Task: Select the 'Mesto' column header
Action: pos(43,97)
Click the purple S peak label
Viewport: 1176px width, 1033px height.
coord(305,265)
────────
Reproduce the entries with "purple" swapped for "violet" wherever it occurs, leaving everything else as it stands.

## REPLY
Task: Select the 'Mesto' column header
Action: pos(43,97)
Click the violet S peak label
Viewport: 1176px width, 1033px height.
coord(305,265)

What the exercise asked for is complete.